I think making one would be the easiest way. Click


----------



## RDS (Jul 20, 2011)

Boat US or West Marine have every color and size in stock. Just cut to length and either crimp on or solder on ends.


----------



## Jewellfamily (Sep 25, 2010)

This guy has a website with a form that you can order whatever you want (ends, color, gauge, length). Worth a look.

Custom battery cables


----------



## thefulminator (Aug 8, 2007)

Buy a black cable, slide on some white shrink tubing, heat and there you go.


----------



## Nathan (Jan 2, 2007)

Better yet, change them so the + is RED and the - is Black. Then you'll match 12V convention.


----------



## CamperAndy (Aug 26, 2004)

Nathan said:


> Better yet, change them so the + is RED and the - is Black. Then you'll match 12V convention.

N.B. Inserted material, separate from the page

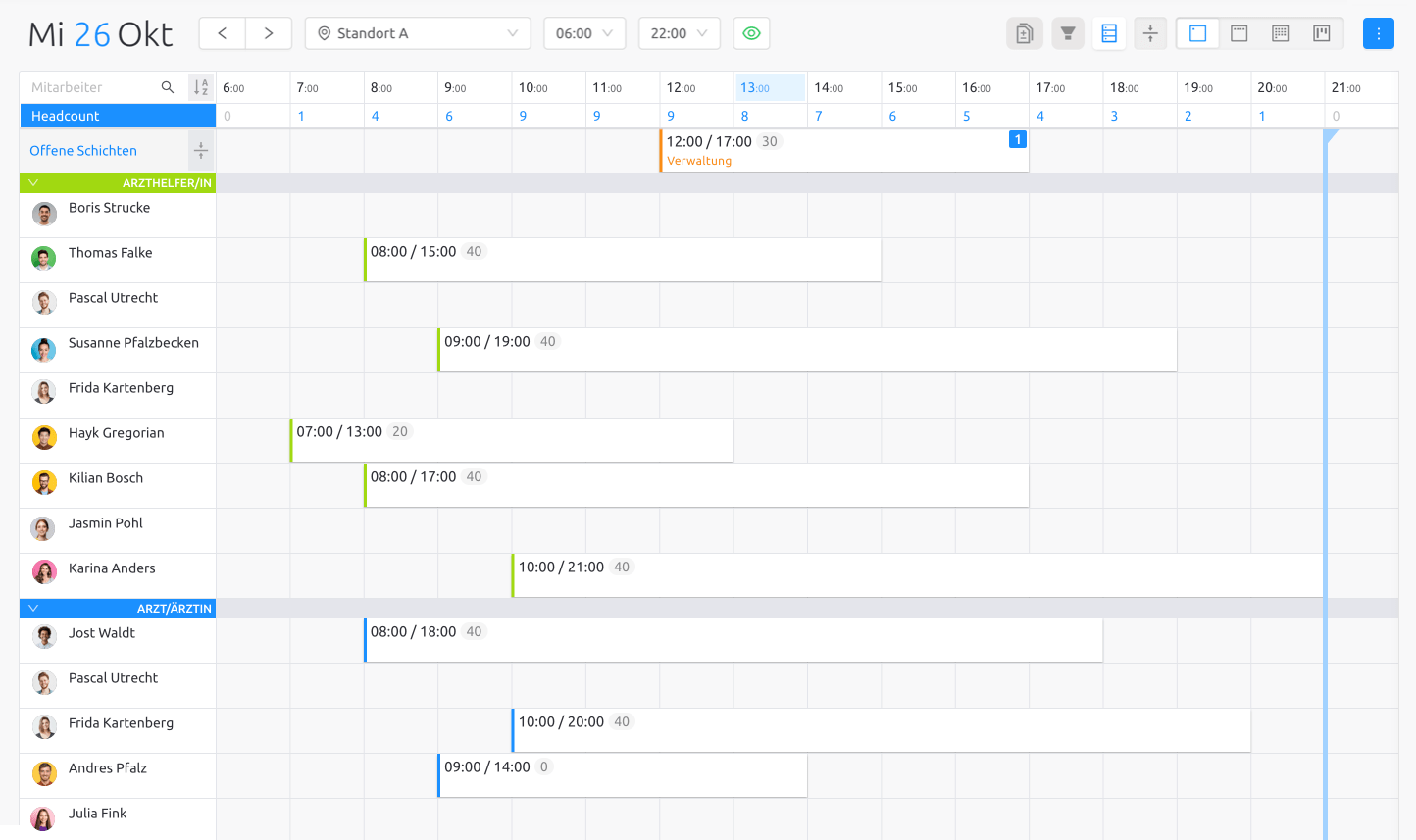Screen dimensions: 1416x840
Task: Open the Standort A location dropdown
Action: 417,32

But then it will not match the rest of the box wiring.


----------



## Lmbevard (Mar 18, 2006)

CamperAndy said:


> Better yet, change them so the + is RED and the - is Black. Then you'll match 12V convention.


But then it will not match the rest of the box wiring.
[/quote]
I have to agree with Nathan, it always messes me up when I work on the electrical system. I am use to 12V being black and Red with red being HOT. I know why they did it the way they did it. White is Neutral or in 12V-Negative and Black is alway HOT or Positive in 12V. I just don't like unconventional things like this.


----------



## Bob Landry (Apr 18, 2011)

Lmbevard said:


> Better yet, change them so the + is RED and the - is Black. Then you'll match 12V convention.


But then it will not match the rest of the box wiring.
[/quote]
I have to agree with Nathan, it always messes me up when I work on the electrical system. I am use to 12V being black and Red with red being HOT. I know why they did it the way they did it. White is Neutral or in 12V-Negative and Black is alway HOT or Positive in 12V. I just don't like unconventional things like this.
[/quote]

Changing the color of your trailer wiring is not ever a good idea, regardless of how annoying it may be to you. You may always remember what color you used, but the next tech that has to work on it, or the next owner who is used to the conventional color codeing system will have some really unkind things to say about you while he's watching the trailer burn to the ground.

BTW, there is a valid reason for not using black for ground. We in the marine industry have known about it for years. Black is usually DC ground, but is also AC hot. That may not work well when running AC & DC in the same wiring bundle or going to a panel. That's not a good practice, but it does happen. ABYC accepts yellow for DC ground for that very reason.


----------